Eight people escaped the fire in the city’s Fairmount district, and first responders took an adult and a child to hospitals, First Deputy Fire Commissioner Craig Murphy told reporters. A fire department spokesperson late Wednesday revised the number of dead, which had been put at 13, including seven children.
“Please keep all of these folks, and especially these children, in our prayers,” Mayor Jim Kenney (D) said at an emotional news conference. “Losing so many kids is devastating.”
Philadelphia rowhouse fire leaves at least 12 dead
A fire killed at least 12 people, including families and children, in Philadelphia on Jan. 5.
Firefighters said they arrived at the three-story, 2,300-square-foot rowhouse, operated by the Philadelphia Housing Authority, in the 800 block of North 23rd Street about 6:40 a.m. and saw flames shooting up from the second floor.
In a news release Wednesday night that revised the number of dead, the city said firefighters removed “one child from the building, but the child did not survive.”

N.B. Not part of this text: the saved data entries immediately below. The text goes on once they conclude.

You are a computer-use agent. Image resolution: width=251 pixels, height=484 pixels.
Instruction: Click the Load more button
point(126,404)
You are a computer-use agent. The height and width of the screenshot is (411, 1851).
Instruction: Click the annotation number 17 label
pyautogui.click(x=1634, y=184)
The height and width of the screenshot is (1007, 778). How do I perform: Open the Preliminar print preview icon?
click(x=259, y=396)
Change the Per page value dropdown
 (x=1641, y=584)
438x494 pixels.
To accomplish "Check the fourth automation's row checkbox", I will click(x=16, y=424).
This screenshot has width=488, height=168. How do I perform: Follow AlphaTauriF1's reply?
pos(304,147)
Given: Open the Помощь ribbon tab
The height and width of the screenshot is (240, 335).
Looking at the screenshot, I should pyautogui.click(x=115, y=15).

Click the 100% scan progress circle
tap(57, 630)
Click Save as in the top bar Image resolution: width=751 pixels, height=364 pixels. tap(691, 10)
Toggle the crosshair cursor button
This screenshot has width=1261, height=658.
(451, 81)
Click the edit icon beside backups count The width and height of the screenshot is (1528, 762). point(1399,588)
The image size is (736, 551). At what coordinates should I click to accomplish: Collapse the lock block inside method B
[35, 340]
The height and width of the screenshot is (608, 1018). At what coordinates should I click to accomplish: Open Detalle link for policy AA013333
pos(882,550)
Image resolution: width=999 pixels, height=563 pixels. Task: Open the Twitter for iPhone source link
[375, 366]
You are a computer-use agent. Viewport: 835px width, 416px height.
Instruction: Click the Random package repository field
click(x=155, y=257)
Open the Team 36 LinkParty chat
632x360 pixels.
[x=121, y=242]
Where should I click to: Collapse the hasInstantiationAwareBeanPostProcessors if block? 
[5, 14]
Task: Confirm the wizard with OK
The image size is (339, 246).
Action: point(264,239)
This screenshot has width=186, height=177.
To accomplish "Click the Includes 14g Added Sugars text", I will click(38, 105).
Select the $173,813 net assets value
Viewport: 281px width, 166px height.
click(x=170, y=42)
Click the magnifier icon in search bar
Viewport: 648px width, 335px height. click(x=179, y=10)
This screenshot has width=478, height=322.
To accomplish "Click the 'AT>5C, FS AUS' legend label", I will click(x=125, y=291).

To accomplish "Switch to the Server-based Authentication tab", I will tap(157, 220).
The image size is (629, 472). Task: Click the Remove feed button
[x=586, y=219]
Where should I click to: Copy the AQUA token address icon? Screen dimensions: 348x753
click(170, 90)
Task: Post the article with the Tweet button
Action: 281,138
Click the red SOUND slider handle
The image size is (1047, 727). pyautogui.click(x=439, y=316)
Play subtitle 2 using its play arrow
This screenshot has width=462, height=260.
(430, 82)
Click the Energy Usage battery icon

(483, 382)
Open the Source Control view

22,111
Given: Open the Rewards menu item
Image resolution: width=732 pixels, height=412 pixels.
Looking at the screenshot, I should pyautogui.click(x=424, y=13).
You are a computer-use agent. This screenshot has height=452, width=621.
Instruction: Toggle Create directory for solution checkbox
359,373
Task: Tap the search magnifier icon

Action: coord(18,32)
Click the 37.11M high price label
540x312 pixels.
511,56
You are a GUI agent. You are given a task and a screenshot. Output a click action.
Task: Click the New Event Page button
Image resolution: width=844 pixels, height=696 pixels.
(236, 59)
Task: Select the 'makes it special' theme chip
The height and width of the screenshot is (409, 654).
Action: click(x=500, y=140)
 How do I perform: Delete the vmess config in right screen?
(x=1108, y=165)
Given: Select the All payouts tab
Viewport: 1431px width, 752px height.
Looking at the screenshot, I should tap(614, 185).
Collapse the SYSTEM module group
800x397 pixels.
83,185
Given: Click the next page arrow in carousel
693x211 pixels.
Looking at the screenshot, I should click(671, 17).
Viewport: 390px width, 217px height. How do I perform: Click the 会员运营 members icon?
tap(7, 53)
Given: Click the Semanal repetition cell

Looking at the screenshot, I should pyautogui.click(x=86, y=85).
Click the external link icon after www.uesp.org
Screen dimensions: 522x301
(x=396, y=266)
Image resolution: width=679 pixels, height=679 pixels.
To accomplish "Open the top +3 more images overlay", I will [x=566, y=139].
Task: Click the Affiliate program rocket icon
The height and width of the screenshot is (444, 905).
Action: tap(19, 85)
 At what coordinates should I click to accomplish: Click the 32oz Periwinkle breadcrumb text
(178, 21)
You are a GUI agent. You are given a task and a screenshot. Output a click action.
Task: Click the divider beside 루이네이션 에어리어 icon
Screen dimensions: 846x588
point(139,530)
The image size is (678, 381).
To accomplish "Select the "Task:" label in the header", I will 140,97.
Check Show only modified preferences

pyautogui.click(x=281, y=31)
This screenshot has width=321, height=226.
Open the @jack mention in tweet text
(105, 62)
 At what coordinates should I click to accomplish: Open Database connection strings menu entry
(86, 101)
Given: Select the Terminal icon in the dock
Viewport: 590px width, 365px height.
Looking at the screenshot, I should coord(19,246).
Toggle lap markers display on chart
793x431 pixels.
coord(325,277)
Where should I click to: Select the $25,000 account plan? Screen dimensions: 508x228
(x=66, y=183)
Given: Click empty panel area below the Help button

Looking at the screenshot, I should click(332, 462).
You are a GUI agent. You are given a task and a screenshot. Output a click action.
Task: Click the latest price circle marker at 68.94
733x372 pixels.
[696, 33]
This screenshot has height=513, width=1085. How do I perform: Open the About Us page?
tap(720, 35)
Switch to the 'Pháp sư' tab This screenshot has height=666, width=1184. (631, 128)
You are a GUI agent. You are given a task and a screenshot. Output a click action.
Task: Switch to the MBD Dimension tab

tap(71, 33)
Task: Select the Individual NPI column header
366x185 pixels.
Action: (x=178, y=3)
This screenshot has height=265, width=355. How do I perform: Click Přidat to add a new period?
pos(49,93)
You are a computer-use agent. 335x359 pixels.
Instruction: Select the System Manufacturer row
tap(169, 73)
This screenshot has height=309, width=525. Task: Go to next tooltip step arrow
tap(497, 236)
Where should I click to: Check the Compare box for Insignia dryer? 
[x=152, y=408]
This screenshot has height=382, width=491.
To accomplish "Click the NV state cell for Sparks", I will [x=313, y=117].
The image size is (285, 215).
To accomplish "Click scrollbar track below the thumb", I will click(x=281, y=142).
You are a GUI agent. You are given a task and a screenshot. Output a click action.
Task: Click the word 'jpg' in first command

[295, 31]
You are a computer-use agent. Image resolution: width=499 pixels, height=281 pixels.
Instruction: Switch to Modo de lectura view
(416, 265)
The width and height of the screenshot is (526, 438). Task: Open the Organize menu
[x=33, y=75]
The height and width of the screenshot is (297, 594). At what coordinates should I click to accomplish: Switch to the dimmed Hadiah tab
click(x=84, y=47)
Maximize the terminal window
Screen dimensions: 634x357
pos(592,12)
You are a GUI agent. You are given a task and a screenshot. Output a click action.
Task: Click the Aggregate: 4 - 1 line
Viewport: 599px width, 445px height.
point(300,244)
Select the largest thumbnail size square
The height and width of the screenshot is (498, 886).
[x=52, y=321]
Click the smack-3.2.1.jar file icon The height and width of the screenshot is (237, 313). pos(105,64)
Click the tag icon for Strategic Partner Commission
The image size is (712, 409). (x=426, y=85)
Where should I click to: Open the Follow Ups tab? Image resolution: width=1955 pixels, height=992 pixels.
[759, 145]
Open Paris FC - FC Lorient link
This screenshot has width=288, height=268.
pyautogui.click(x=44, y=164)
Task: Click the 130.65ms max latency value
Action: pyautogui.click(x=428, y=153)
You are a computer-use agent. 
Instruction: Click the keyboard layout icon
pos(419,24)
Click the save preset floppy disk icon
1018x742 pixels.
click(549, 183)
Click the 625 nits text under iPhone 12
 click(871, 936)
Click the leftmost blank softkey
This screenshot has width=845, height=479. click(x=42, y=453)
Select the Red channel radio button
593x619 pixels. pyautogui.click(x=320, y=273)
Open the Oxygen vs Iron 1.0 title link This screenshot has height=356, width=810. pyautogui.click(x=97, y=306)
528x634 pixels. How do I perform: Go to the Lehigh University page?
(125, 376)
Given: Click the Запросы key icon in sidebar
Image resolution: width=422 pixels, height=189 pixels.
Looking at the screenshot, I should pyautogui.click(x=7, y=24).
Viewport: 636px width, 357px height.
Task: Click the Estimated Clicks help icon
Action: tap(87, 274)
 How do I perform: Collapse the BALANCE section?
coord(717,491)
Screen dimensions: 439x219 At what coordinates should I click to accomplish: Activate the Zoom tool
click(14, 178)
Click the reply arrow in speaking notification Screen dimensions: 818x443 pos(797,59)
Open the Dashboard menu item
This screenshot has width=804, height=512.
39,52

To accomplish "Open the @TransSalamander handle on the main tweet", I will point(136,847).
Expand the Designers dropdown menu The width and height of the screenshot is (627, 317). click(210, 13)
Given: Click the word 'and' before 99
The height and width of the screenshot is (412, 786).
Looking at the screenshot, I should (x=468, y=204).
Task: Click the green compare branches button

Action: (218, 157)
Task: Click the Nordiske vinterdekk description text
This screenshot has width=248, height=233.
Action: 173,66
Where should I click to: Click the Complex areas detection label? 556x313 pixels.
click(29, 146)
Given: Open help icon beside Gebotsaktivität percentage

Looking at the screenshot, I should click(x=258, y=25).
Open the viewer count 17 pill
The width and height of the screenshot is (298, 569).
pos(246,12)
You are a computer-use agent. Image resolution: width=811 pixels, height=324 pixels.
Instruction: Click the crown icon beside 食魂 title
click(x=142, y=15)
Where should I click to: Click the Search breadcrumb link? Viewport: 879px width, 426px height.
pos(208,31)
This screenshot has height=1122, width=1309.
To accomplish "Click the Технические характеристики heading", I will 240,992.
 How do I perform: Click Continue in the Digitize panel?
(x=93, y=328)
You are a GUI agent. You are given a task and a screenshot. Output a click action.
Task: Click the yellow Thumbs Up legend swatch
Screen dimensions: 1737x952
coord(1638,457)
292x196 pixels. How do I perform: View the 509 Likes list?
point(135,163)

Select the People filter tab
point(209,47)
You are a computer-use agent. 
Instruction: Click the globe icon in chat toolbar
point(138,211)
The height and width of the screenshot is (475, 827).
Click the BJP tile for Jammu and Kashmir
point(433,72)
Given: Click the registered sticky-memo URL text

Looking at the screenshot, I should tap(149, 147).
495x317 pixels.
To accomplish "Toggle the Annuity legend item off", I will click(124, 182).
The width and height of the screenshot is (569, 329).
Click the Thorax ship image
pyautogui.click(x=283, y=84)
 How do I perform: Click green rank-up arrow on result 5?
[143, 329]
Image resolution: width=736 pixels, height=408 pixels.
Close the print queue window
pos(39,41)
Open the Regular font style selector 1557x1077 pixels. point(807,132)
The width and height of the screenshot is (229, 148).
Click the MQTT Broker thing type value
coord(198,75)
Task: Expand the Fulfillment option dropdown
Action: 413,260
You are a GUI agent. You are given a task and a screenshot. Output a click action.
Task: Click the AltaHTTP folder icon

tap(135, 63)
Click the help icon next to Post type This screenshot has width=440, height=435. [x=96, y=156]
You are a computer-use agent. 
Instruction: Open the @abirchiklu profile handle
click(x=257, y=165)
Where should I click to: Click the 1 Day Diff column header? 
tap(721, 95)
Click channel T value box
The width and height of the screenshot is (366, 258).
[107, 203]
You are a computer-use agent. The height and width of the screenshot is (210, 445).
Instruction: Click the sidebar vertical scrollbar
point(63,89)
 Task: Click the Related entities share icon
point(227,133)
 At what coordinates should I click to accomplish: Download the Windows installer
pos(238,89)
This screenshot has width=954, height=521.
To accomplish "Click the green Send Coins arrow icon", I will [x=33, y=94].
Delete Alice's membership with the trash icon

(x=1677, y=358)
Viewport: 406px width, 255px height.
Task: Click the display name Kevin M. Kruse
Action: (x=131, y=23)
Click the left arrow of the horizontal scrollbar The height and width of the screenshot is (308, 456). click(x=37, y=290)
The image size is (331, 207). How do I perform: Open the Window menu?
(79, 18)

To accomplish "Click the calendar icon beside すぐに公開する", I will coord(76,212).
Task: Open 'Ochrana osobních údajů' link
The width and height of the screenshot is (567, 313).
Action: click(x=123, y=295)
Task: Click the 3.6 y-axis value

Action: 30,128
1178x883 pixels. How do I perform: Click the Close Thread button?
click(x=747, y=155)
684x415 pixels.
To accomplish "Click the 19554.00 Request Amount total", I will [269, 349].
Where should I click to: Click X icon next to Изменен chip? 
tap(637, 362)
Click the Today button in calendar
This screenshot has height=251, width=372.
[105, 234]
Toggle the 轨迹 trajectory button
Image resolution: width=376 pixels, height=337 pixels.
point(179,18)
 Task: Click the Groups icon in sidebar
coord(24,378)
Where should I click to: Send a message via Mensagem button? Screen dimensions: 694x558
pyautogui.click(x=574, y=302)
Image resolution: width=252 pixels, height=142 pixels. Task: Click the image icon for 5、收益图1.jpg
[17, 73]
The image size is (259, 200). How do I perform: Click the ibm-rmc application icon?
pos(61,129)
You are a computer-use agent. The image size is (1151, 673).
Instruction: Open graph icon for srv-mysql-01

Witnesses told local media that they were awakened by screams coming from the building.
Jacuita Purifoy, 37, has two younger sisters and six nieces and nephews who lived in the building. She said she had not been given the list of the deceased and was not sure whether any survived. Their ages range from 1 to the mid-30s.
“Everybody is still in shock,” Purifoy said.
Loved ones, many warmed by blankets, formed a prayer circle nearby. Vanessa Price, 46, said she was a cousin of a family that lived in the building.
“That’s our brothers, sisters, daughters,” she said of the fire victims. “We just got to keep them in prayer.”